Thursday, December 29, 2011

The World Without Us by Alan Weisman Book Review

The World Without UsI've wondered at many points in time what it would be like when humans no longer populate this earth. Usually these thoughts venture into the sci-fi doomsday scenarios that play out in so many bad B-movies, but at times I truly wondered what it would be like, here on Earth, if man suddenly disappeared. As a kid, working in the fields as a farmhand, I saw a piece of garbage half buried in the dirt, maybe a Doritos bag or other plastic sack and think nothing of it... until I was in the same field a year or two later and noticed the exact same piece of garbage--it was still there, 100% intact, after a couple of years of weathering the elements. This was really the first time I realized the human impact on this world will last so much longer than our species ever will.

Weisman runs with the premise of exploring our world after humans were to vacate it and, despite it being a bit dry and clinical at points, it is a fascinating look at how there is really no way to make our impact disappear.
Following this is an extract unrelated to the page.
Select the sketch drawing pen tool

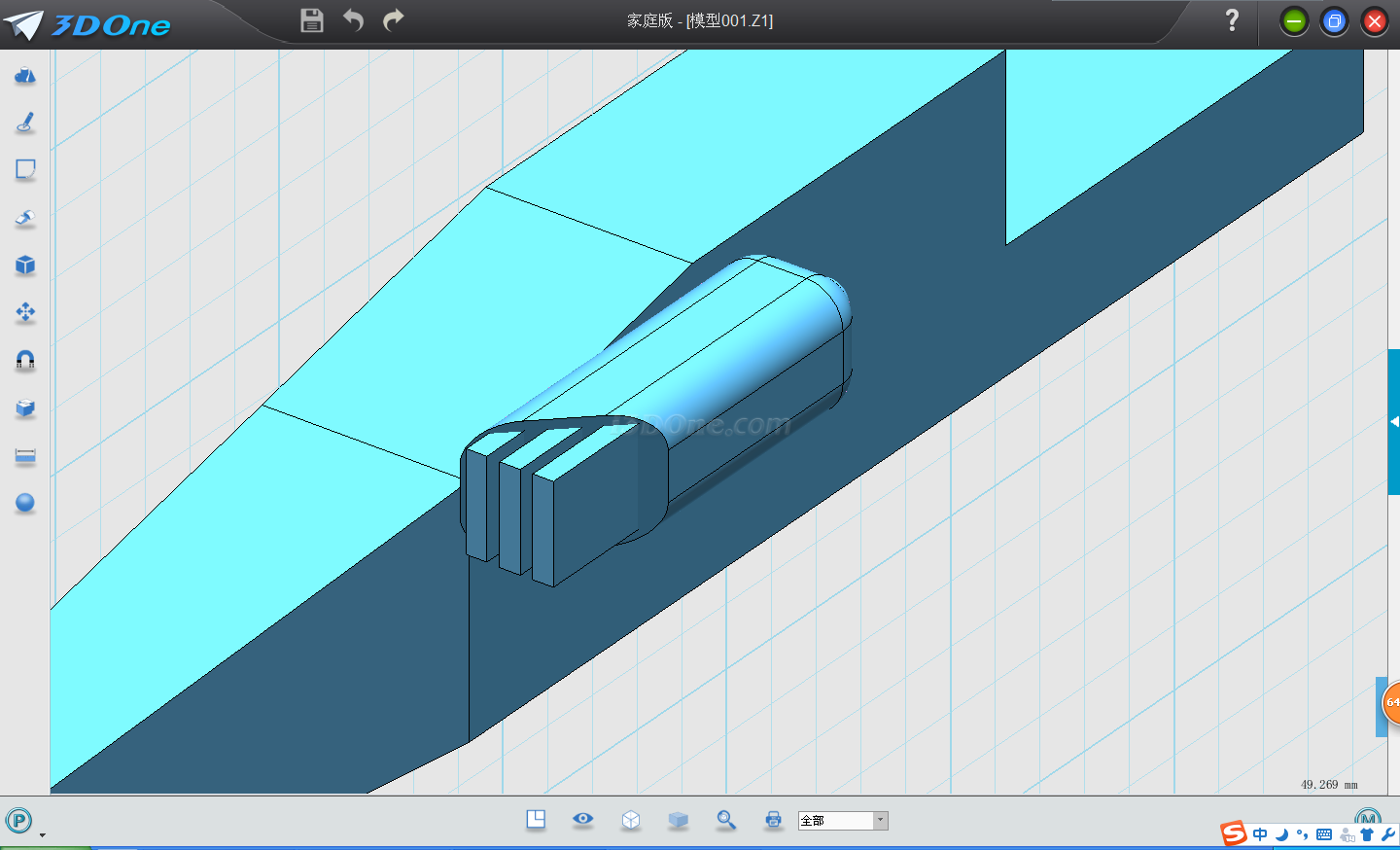pos(25,123)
What we've created, changed, and destroyed will not instantaneously change back to how nature made it. In fact, certain changes will last for millennium.
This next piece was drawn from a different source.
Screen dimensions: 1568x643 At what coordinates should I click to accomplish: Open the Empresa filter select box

Knowing that we've had such an impact made this book a bit depressing to read. Obviously this wasn't the intention or tone of the writing, but as you read about the speculative individual cases, augmented by partial real-world examples, you're left with an uneasy feeling in the pit of your stomach that we, as a species, don't really give much of a care to what we do to this planet in the long run.

I never really considered myself a staunch environmentalist. You won't see me tied to a tree or only using hemp-sewn reusable bags as I shop exclusively at local farmers' markets. I try to do my part by limiting the garbage I create, conserving water when I can, and treating my surroundings with respect... but that's not really what's doing the damage, or that would have the long-lasting impact on nature if we were whisked away tomorrow. No, it's the bigger things--nuclear power plants, the invention of polymers that do not decompose, the transplantation of species to new habitats... there's so much on a macro level that our species has changed it boggles the mind to actually think about it.
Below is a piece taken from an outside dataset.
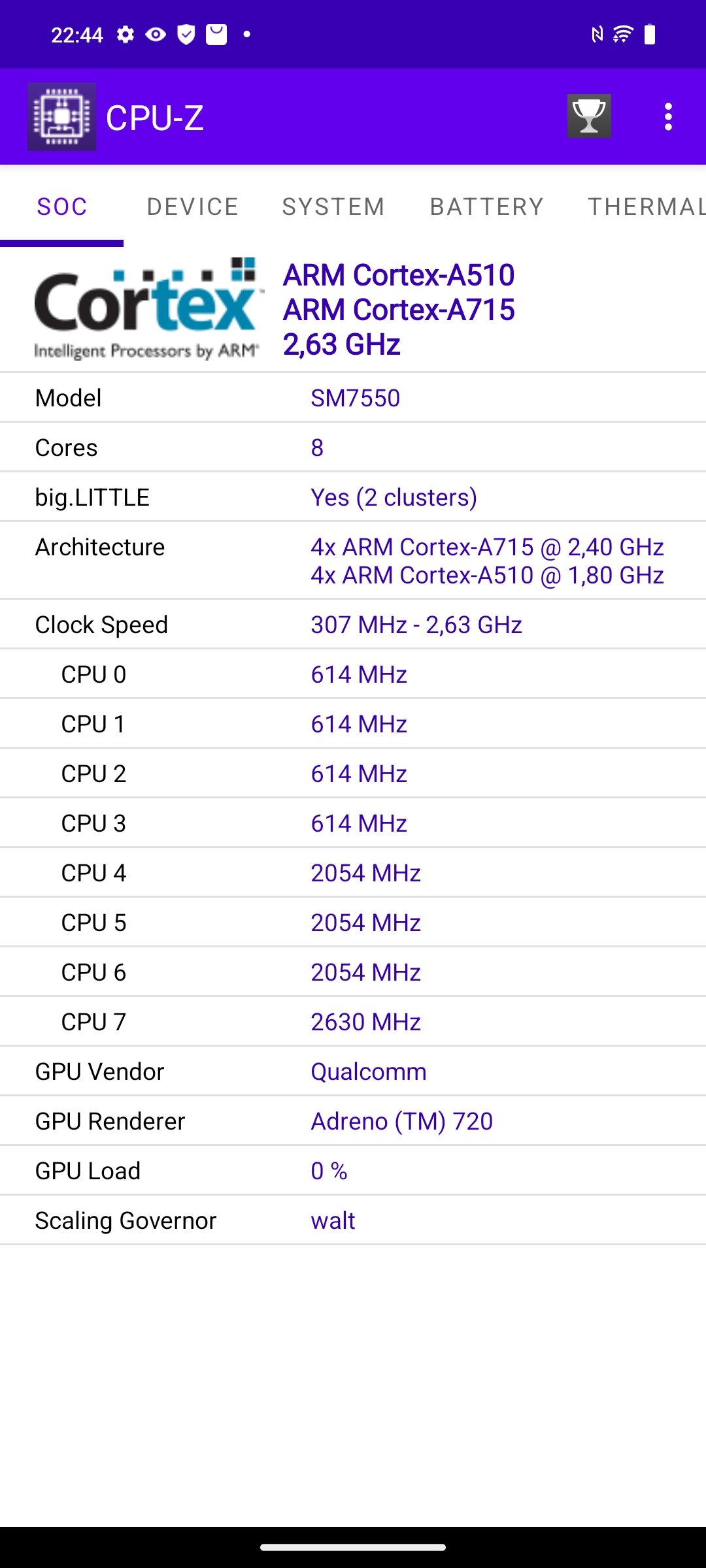Screen dimensions: 706x1568
Task: Tap the Scaling Governor walt row
Action: [353, 1220]
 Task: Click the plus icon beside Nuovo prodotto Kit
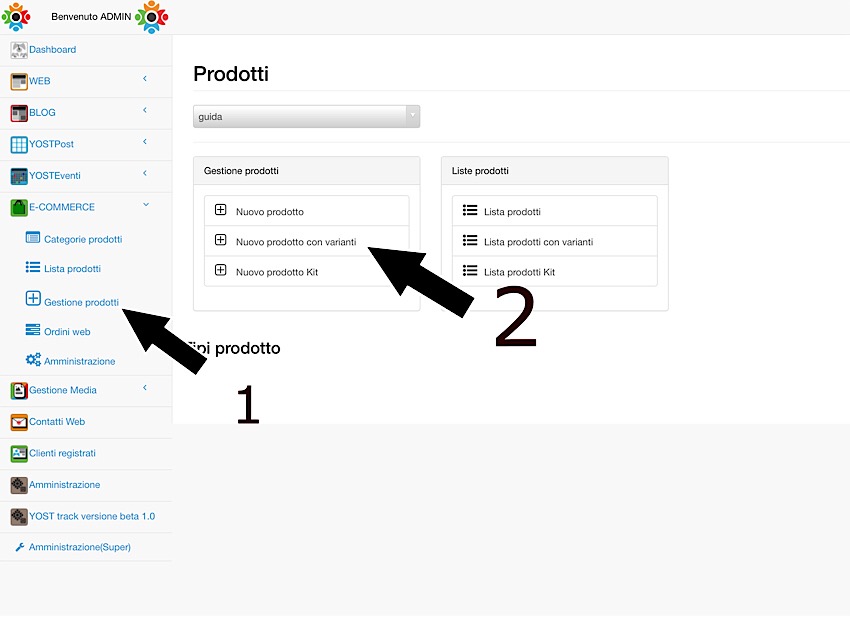(221, 271)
What's most disheartening is knowing that, for all intents and purposes, it's already too late to undo or counteract the changes we've made to this planet. When we eventually are not present, nature will have to deal with what our machinations have done to this planet. I think this is the most distressing point the book makes. For as many great achievements we have made as a species, we have made equally as many horrible changes to our planet and home.